Sempre penso em Pessoa quando abro meu browser, digito um link de rede social e começo a fazer o que Álvaro, Ricardo, Alberto e Fernando disseram: "Navegar é preciso"!
E em mares dantes nunca navegados, observo as terras de gente que bate cabeça por bobagem. Gente que sofre do mal quase irreparável da viciante masturbação mental, aqueles bate-papos enfadonhos que tem, como forma de nascimento, fato mais absurdo e difícil de explicar do que a origem do universo. Como destrinchar o método que fora criada uma conversa que saiu do Nada e continuou sendo nada, mesmo não parecendo?
Tudo bem, ignoremos este fato. Fazer dele o assunto deste texto seria cair na armadilha que eu mesmo repudiei, há pouco. O importante é o que eu vi nos mares da rede mundial de computadores.
Deus existe?
Ora bolas, querer explicar isso é como querer que o Criador, pessoalmente, venha nos dar na cara e falar, com sua voz gutural e suprema:
- Parem com essa palhaçada e vão caçar o que fazer, diabos... Não, não é com você, inferno!
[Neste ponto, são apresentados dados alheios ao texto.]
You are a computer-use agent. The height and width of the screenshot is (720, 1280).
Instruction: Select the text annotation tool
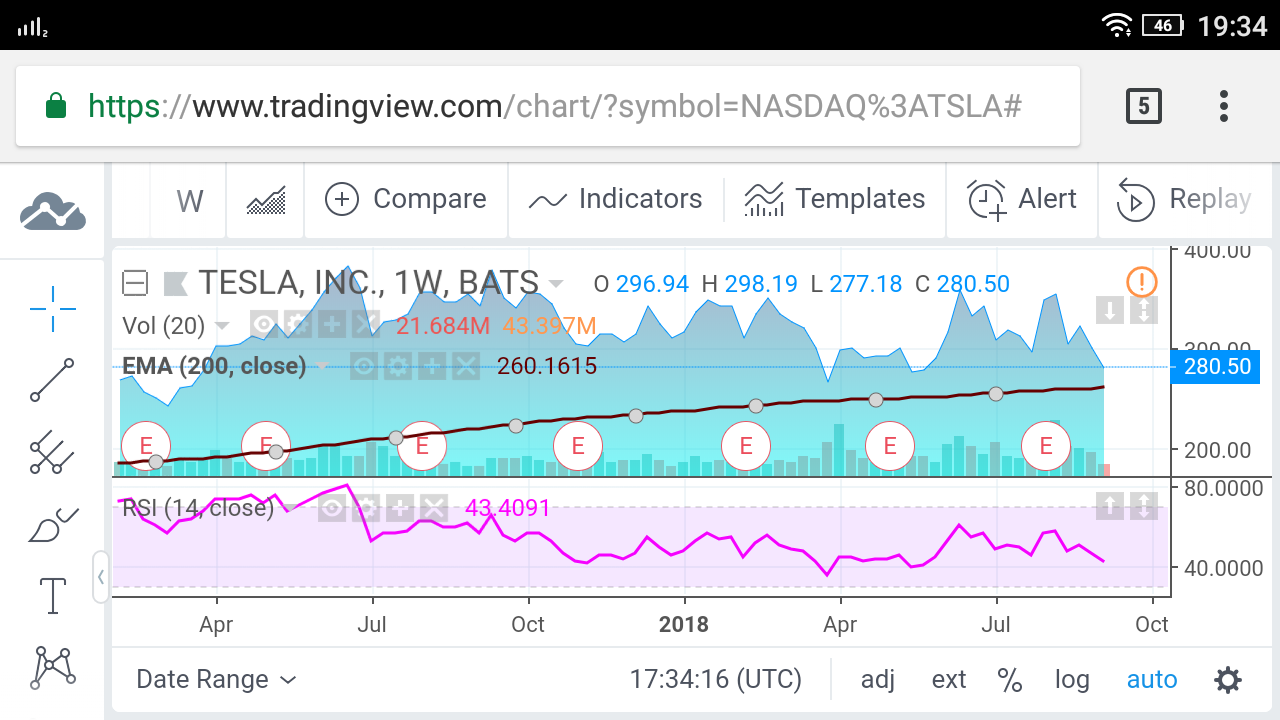[53, 595]
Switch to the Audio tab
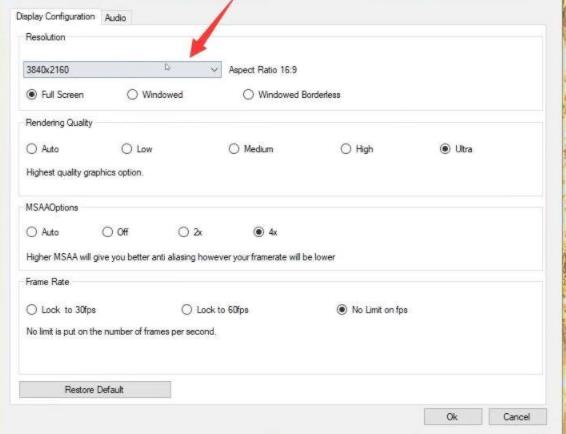This screenshot has width=566, height=434. 116,18
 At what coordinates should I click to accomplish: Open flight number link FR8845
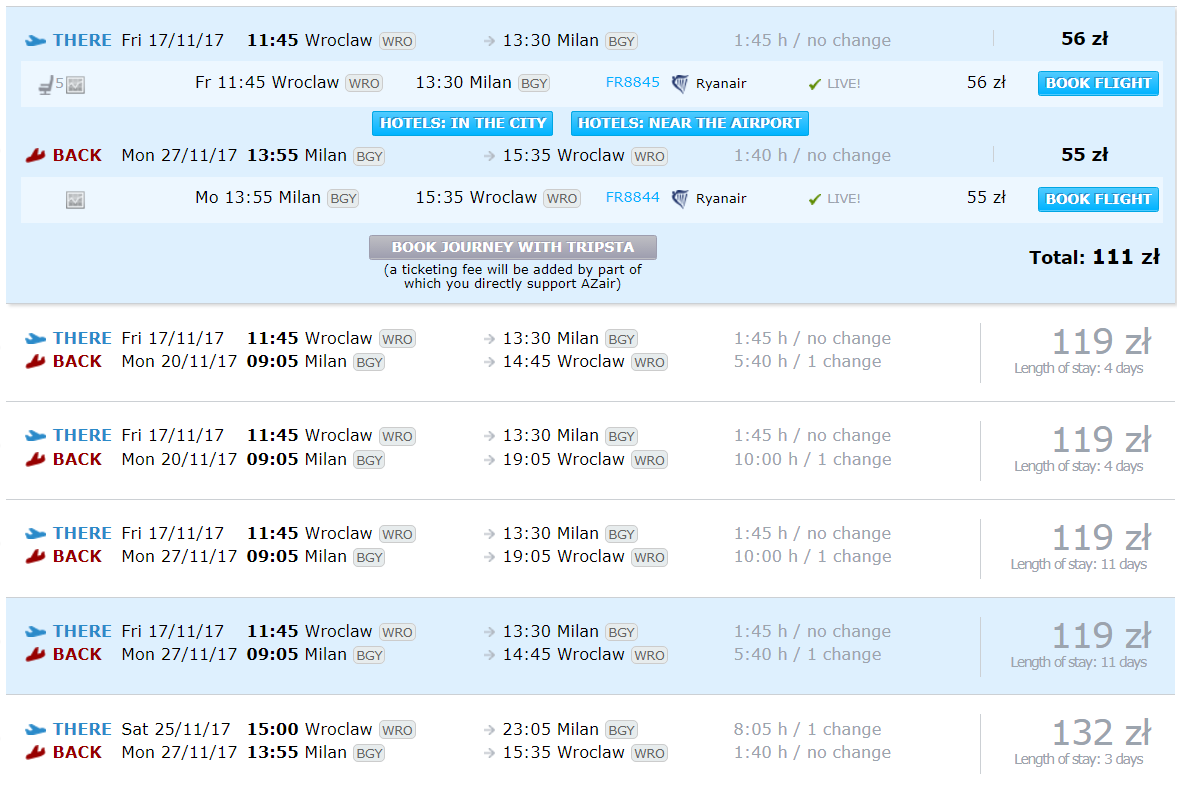(x=632, y=83)
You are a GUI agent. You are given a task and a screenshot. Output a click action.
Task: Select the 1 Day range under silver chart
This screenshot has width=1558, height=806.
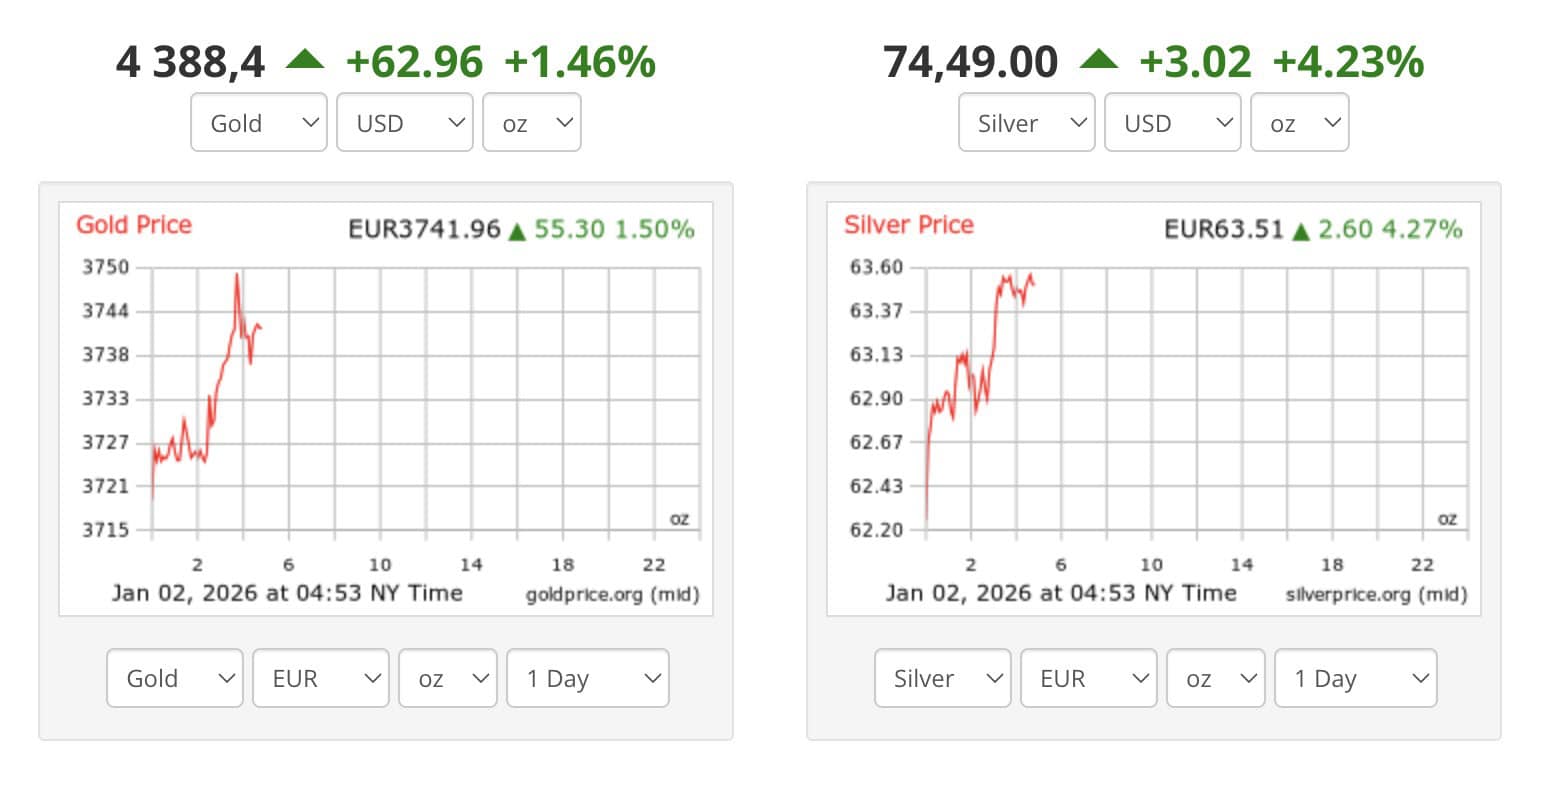(1355, 678)
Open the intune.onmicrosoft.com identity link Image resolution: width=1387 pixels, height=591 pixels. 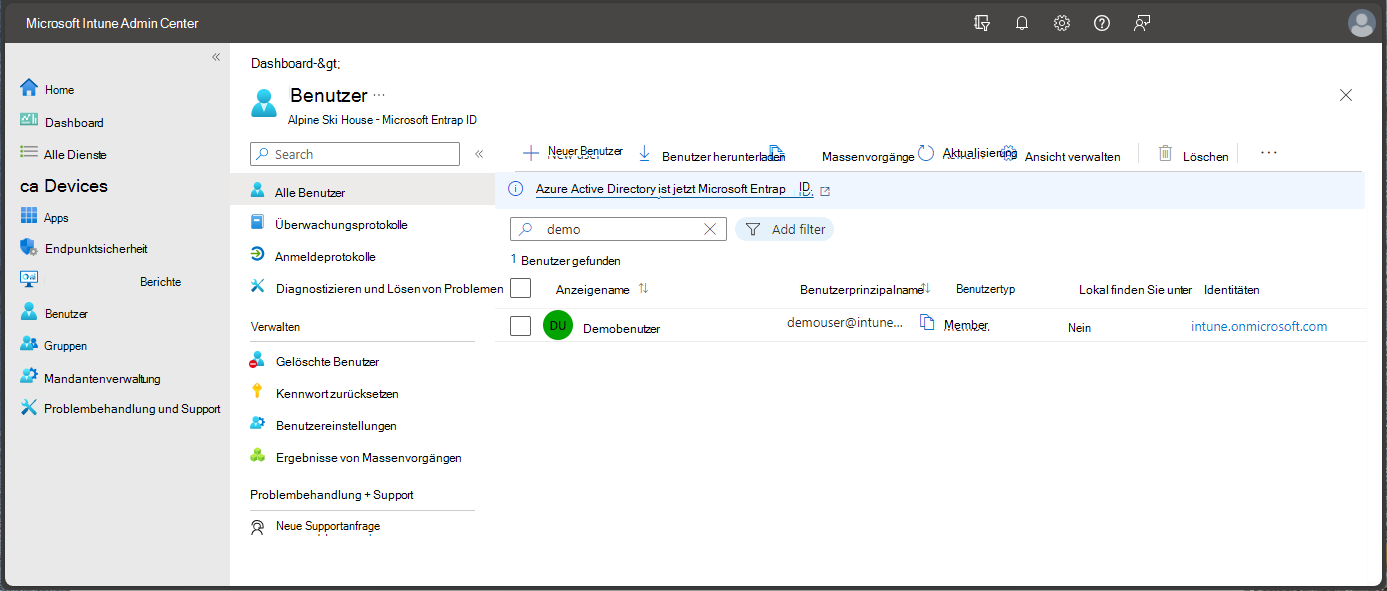1258,326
Ah, esquece.
É, ele não vai aparecer pra tão pouco. Então resta a nós, meros mortais, termos o bom senso de não desgastar nossas amizades. Se ele existe ou não, se ele é sinônimo de energia ou até mesmo se ele é aquele cara barbudo que a gente só vê a mãozona, isso fica a critério de cada um. E aquela coisa da centelha divina, eu tenho um nome pra isso. Empatia. Se colocar no lugar do outro. Saber que se pensam que ele está em tudo, também tem espaço pra pensar que ele não existe.
Blasfêmia?
Melhor que dizer o nome de Deus em vão.